A storage unit 204, configured with a hard disk or the like, is
provided for storing captured image data. A photographing unit 205
is configured with an image capturing element which captures a
photograph target, e.g., landscape and portrait. An operation unit
206, configured with buttons, a touch panel and so on, is provided
for an operator to perform various input operations. A display unit
207 is configured with an LCD or the like. A LAN I/F 208 is an
interface for connection with a LAN line 209. A USB I/F 210 is an
interface for connection with a USB line 211. Image data captured
by the digital camera 103 can be stored in the file server 105
together with an analysis result of its attribute.

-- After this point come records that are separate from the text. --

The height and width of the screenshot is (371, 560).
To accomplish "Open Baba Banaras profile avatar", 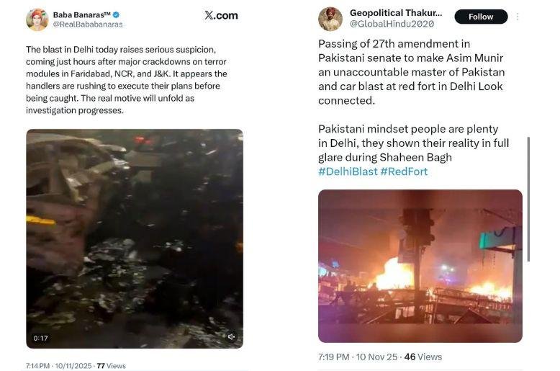I will 37,19.
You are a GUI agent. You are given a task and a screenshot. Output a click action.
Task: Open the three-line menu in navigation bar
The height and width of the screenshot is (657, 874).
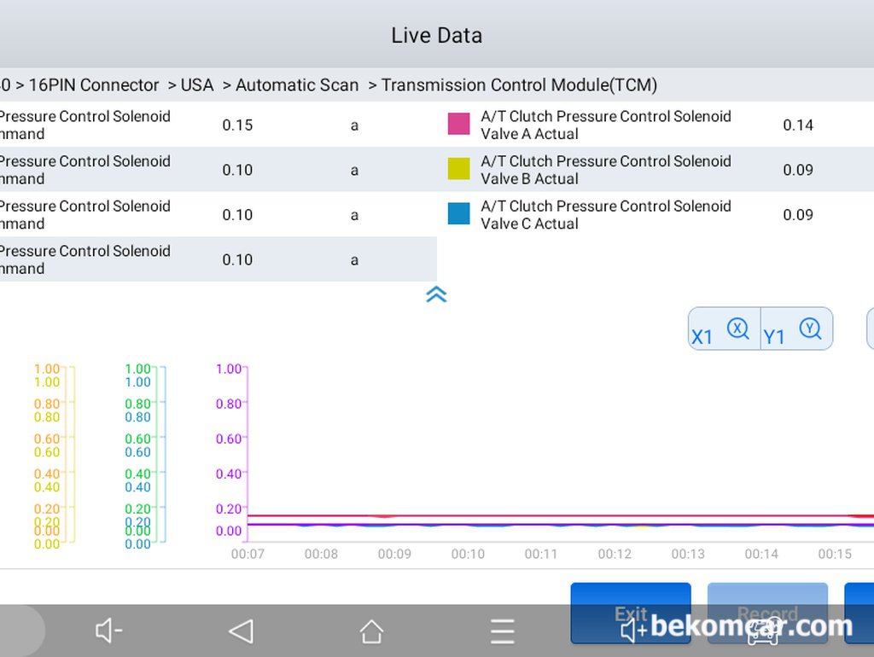[x=502, y=631]
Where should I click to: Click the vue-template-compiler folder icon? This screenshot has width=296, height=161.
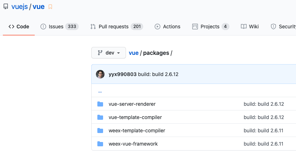100,117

[0032] The digital camera (image data transmission apparatus) 103
according to the present embodiment comprises a transmission data
generation unit 212 for generating, under the control of the CPU
201, transmission data that includes compressed image data
corresponding to the display of the display unit 207 and attribute
information of the compressed image data. The digital camera (image
data transmission apparatus) 103 also comprises a transmission
controller 213 for transmitting, under the control of the CPU 201,
the transmission data generated by the transmission data generation
unit 212 to a device connected through the network 102. The
transmission controller 213 is capable of transmitting the
generated transmission data to the designated device in a HTTP
(Hyper Text Transfer Protocol) format according to a user's
transmission designation. The transmission controller 213 is also
capable of transmitting data in a TCP/IP format.
[0033] In a case where the displaying on the display unit 207 is
performed based on a plurality of image data, the transmission data
generation unit 212 adds attribute information, which indicates
that the transmission data is in a XOP (XML-binary Optimization
Packaging) format, to the header of the transmission data. The XOP
format will be described later with reference to reception
processing of plural image data.
[0034] In a case where the displaying on the display unit 207 is
performed based on a plurality of image data such as that shown in
FIG. 9, the transmission data generation unit 212 generates
transmission data based on a background image 901 and rendering
data 903 stored in the RAM 203 as well as compressed image data 902
in the storage unit 204. The rendering data 903 includes reference
information (data names and ID) specifying each compressed image
data and background image data, and layout information specifying
the display size and position based on each compressed image data
and background image data on the display unit 207.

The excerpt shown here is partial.